- Instructions for the task: Retype the lines of the material starting at the line containing "This screenshot has width=1786, height=1005." and ending at the line containing "point(392,81)", keeping every character unchanged.

- Task material:

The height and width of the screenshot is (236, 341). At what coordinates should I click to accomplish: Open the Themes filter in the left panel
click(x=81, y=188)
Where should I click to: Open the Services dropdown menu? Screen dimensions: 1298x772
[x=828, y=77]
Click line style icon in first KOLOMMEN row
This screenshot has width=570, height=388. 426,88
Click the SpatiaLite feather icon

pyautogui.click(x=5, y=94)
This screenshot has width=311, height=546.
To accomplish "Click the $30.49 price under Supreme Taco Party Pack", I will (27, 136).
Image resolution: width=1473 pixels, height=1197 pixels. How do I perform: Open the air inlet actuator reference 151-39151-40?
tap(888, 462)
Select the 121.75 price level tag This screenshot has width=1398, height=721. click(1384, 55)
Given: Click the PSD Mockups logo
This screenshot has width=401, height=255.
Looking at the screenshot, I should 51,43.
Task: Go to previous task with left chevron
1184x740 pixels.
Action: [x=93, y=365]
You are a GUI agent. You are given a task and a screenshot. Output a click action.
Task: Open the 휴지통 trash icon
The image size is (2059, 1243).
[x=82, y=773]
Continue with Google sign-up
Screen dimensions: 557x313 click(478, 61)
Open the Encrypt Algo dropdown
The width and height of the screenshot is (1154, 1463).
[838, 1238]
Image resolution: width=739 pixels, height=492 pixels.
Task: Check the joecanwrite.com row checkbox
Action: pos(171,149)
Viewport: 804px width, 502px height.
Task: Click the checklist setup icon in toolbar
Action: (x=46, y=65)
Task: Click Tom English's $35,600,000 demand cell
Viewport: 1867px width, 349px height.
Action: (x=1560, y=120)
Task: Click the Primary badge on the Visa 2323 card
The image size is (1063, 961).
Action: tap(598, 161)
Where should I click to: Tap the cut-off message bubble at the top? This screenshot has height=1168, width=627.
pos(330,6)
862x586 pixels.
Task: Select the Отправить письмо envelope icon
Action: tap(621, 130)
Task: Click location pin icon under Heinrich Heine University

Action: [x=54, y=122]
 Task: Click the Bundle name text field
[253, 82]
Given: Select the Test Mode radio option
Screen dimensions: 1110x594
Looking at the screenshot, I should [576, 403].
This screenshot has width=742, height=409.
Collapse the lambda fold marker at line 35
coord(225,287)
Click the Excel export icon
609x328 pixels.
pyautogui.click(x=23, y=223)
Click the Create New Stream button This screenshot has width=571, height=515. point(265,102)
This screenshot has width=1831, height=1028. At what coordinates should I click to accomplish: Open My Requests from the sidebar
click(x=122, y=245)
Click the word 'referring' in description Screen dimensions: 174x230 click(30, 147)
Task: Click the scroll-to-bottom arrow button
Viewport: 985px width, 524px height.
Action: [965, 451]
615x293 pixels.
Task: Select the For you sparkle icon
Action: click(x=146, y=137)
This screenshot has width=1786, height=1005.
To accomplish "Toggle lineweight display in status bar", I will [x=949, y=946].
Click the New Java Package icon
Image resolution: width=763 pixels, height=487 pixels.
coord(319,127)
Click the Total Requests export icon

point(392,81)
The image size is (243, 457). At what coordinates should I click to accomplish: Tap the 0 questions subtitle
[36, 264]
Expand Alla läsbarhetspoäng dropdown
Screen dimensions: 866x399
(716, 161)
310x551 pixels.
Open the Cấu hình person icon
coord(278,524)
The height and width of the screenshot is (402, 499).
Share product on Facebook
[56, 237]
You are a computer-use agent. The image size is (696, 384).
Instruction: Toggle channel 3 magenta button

- The reply:
This screenshot has width=1786, height=1005.
To accomplish "Toggle lineweight display in status bar", I will [x=949, y=946].
Click the New Java Package icon
Image resolution: width=763 pixels, height=487 pixels.
coord(319,127)
Click the Total Requests export icon

point(392,81)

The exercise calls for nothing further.